Holy mother of pearl, this is a great week for new music. If you don’t believe us, just check out the new single from The Lickerish Quartet, a band that features most of the iconic SF Bay area band, Jellyfish.
Or, expand your mind with the latest from Rock is the New Roll’s favorite’s, Cats in Space. “Poke The Witch” is an epic tune.
And, Delicate Steve is out with a sweet instrumental single, “Playing In A Band” that will be on his upcoming album. For Delicate Steve, it is all about his 1966 Stratocaster.
And, don’t change that channel. There are five really cool records worthy of your earphones this week.

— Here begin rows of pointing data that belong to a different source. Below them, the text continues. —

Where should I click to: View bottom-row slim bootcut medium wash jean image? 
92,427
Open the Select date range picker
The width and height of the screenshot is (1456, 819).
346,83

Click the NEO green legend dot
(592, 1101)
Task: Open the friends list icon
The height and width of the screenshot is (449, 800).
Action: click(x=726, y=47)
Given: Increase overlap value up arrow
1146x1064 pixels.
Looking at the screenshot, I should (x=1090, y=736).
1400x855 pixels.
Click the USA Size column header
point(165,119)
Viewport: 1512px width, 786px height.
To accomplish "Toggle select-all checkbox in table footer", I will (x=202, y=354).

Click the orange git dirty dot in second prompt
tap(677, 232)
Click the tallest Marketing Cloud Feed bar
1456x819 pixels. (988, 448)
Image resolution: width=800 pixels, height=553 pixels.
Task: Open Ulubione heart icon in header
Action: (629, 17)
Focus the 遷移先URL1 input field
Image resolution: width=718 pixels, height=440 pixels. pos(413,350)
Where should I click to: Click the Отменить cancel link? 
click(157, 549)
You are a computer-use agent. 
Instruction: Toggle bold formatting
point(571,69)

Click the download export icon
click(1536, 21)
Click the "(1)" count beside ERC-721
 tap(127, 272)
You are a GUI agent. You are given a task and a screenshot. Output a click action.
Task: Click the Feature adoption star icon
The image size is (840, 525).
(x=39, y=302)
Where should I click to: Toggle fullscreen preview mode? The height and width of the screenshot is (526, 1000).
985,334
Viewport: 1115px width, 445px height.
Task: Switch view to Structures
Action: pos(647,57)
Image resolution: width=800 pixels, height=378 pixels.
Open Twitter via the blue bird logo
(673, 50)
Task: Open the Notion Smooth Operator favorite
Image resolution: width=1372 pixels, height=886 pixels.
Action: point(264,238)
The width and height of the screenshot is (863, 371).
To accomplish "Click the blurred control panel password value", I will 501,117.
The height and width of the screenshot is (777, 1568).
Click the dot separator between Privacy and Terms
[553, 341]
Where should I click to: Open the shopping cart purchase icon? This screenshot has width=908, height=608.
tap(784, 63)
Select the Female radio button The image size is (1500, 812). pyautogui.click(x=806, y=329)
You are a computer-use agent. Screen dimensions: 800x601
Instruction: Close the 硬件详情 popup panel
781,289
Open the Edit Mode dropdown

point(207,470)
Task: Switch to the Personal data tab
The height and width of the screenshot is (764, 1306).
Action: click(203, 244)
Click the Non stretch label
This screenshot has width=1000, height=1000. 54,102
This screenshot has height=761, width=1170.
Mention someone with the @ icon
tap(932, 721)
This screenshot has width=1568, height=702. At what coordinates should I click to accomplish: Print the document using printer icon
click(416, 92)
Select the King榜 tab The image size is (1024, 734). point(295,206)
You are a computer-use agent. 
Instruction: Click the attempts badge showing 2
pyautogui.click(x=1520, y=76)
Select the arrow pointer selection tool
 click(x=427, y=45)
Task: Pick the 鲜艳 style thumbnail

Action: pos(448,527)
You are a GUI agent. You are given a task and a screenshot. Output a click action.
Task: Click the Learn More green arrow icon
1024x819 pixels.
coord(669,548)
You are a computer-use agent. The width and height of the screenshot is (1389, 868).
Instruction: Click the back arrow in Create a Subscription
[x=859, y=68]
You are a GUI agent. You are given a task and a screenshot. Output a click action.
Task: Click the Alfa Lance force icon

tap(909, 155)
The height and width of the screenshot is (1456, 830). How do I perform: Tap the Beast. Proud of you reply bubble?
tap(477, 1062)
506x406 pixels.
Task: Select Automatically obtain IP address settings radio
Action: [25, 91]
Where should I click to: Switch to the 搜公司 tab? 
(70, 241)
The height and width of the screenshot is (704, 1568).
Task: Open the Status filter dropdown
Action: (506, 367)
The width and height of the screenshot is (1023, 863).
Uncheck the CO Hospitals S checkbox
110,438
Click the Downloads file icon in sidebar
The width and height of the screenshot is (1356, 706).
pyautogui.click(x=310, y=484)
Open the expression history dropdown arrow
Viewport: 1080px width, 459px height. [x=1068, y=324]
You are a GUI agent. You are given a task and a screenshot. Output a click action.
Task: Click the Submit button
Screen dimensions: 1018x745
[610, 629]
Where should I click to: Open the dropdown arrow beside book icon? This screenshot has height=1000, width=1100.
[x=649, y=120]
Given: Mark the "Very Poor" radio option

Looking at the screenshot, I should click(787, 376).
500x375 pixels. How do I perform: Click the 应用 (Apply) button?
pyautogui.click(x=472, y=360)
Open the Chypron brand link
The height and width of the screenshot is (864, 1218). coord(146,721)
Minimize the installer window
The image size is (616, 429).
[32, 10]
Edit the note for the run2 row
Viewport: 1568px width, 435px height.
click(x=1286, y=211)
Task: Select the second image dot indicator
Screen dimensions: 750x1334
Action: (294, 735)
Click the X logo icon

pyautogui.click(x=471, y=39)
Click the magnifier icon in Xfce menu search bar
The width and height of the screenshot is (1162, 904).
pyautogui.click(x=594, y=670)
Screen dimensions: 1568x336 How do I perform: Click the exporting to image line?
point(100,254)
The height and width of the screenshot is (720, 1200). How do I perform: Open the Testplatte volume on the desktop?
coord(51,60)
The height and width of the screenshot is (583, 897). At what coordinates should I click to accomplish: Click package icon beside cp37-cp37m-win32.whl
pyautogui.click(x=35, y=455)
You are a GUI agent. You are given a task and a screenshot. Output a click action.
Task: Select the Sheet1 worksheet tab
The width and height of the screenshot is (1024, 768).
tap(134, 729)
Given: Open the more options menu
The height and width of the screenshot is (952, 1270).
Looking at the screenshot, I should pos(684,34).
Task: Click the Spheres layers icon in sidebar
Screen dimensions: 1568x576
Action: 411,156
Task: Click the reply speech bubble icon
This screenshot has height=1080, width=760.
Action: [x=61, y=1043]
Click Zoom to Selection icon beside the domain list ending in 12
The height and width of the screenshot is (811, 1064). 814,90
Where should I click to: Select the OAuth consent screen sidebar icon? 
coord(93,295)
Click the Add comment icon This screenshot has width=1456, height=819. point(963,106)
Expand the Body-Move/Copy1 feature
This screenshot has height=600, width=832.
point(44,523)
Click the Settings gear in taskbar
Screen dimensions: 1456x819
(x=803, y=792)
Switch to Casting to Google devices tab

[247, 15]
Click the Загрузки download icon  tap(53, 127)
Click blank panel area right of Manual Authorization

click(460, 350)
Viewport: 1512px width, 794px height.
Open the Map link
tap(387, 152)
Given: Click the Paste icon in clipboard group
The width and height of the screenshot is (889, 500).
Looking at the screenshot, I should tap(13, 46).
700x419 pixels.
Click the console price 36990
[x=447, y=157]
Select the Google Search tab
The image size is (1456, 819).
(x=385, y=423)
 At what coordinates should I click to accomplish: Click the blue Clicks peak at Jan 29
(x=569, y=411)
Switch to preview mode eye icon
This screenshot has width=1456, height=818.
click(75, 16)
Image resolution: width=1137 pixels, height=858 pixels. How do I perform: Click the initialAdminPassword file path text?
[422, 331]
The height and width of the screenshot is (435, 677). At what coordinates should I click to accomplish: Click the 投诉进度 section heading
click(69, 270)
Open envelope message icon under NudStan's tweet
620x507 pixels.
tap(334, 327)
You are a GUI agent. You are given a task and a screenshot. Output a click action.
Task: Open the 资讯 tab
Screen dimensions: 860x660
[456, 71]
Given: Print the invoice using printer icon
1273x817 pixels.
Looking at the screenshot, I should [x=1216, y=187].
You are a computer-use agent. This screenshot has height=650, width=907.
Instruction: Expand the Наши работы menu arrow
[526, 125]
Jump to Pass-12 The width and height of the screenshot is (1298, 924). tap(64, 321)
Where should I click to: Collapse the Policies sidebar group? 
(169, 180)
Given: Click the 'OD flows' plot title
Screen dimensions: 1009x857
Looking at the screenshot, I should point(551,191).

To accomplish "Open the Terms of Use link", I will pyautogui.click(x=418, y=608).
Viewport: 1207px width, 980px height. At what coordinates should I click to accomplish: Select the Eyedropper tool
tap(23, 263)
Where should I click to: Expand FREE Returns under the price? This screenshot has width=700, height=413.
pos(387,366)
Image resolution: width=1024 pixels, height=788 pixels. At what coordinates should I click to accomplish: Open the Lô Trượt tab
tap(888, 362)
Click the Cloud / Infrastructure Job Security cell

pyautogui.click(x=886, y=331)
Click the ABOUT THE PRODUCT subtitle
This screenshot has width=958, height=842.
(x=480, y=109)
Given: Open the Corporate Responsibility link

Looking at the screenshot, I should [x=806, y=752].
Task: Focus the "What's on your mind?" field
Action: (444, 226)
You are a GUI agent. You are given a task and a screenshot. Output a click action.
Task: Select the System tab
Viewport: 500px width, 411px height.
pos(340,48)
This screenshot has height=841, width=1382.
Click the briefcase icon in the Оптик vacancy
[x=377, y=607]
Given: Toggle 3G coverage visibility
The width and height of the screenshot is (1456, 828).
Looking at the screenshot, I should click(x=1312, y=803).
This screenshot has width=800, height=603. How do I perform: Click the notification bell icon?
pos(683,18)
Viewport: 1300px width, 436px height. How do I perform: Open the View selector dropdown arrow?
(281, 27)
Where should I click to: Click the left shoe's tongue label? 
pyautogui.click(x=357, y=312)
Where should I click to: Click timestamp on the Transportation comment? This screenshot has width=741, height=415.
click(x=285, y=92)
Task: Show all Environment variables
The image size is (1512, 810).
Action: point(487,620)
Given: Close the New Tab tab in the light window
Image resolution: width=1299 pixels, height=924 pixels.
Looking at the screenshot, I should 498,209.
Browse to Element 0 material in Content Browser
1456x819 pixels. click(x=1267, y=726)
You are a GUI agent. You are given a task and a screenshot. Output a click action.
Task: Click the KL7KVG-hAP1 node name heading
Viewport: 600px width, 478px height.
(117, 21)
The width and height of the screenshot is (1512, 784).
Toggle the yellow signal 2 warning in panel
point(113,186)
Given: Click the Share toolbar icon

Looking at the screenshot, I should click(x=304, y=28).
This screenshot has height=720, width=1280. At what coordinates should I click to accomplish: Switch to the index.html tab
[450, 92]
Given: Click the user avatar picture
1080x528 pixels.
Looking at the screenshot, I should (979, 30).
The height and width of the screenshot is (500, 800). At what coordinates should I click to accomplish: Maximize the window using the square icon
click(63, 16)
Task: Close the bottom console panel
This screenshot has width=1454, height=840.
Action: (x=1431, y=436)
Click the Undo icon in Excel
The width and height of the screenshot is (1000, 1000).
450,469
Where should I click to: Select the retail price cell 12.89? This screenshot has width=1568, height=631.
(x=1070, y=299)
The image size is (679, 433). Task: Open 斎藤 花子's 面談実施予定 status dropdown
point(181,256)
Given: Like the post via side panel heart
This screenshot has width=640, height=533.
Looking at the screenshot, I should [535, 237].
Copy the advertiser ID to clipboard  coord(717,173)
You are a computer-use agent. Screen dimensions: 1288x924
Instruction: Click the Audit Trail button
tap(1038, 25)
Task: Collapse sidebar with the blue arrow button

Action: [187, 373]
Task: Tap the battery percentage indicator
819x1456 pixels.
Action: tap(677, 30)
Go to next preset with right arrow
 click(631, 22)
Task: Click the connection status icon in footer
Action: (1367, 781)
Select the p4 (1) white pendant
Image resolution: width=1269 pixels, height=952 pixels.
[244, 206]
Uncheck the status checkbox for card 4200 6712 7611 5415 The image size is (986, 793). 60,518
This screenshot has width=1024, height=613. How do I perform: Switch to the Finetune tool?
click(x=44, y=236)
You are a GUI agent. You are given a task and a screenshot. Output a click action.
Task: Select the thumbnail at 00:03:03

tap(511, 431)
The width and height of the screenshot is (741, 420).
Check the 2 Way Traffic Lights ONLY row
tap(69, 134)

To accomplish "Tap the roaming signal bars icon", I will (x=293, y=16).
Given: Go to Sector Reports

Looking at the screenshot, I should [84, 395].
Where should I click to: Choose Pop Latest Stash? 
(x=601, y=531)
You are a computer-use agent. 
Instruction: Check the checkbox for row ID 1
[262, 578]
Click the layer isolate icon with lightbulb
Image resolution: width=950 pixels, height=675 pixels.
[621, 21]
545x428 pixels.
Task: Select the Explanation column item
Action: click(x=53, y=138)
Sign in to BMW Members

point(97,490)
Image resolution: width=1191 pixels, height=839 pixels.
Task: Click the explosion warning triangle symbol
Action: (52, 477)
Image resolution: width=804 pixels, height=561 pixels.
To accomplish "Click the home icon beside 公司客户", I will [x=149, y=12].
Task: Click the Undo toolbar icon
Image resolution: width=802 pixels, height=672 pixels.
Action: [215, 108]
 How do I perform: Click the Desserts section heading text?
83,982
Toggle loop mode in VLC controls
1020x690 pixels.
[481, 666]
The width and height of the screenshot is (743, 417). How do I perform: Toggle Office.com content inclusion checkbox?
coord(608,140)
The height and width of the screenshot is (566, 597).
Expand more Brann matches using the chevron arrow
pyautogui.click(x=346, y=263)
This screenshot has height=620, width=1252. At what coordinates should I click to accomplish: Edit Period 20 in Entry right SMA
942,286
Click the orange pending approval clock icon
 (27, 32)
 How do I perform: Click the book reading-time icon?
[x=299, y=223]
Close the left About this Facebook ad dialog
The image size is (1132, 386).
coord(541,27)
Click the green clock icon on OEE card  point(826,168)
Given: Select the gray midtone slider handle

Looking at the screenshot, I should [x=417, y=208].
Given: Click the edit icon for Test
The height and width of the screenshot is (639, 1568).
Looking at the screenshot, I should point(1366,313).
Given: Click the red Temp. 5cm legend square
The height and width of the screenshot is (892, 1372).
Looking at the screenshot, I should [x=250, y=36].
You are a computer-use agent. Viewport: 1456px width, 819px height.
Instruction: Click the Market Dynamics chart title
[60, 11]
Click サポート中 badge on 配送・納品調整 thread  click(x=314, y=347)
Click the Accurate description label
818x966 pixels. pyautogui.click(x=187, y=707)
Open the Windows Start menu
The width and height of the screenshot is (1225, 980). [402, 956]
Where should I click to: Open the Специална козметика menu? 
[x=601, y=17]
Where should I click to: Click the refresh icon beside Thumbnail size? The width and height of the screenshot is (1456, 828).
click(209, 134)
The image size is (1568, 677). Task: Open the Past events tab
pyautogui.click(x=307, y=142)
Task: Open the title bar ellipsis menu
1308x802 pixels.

Willie Nelson – A Beautiful Time
Hitting the streets on April 29, 2022, on Willie Nelson’s 89th birthday, the red-headed stranger once again teams up with producer Buddy Cannon on a set of songs that takes old age head-on and addresses his mortality. Taking on themes of life, death, and love from the opening song, co-written with Chris Stapleton and Rodney Crowell, “I’ll Love You Till The Day I Die” to the whimsical Willie at his humorous best, “I Don’t Go To Funerals,” where he professes to be not even going to his own funeral. The voice may be a bit frail and dusty, but the guitar work courtesy of Trigger is as strong as it has been on any record.
If you have ever wondered what it would be like to play in one of the legendary poker games at Willie’s home in Maui with Owen Wilson and Woody Harrelson, you will get a seat at the table courtesy of “We’re Not Happy (Till You’re Not Happy).” They are there to shoot the bull and shoot tequila, play some cards and hide out from their wives. And on “Dusty Bottles” you will be able to sit down and have a beer with father time.
For someone who has put out as many records as Willie Nelson has, likely over 200, this one should go down in history as one of his best, maintaining a decade-long winning streak of quality performances.
Eli “Paperboy” Reed – Down Every Road
Mostly known for his R&B in the late ’60s to early ’70s Revivalism mold, Eli “Paperboy” Reed puts his blue-eyed soul stamp on a set of nicely curated Merle Haggard songs. The Haggard songbook runs the gamut from Country to Americana music to Jazz, always delivered with a whole lot of soul and, as such, is a perfect background for Reed to explore and interpret in his own style.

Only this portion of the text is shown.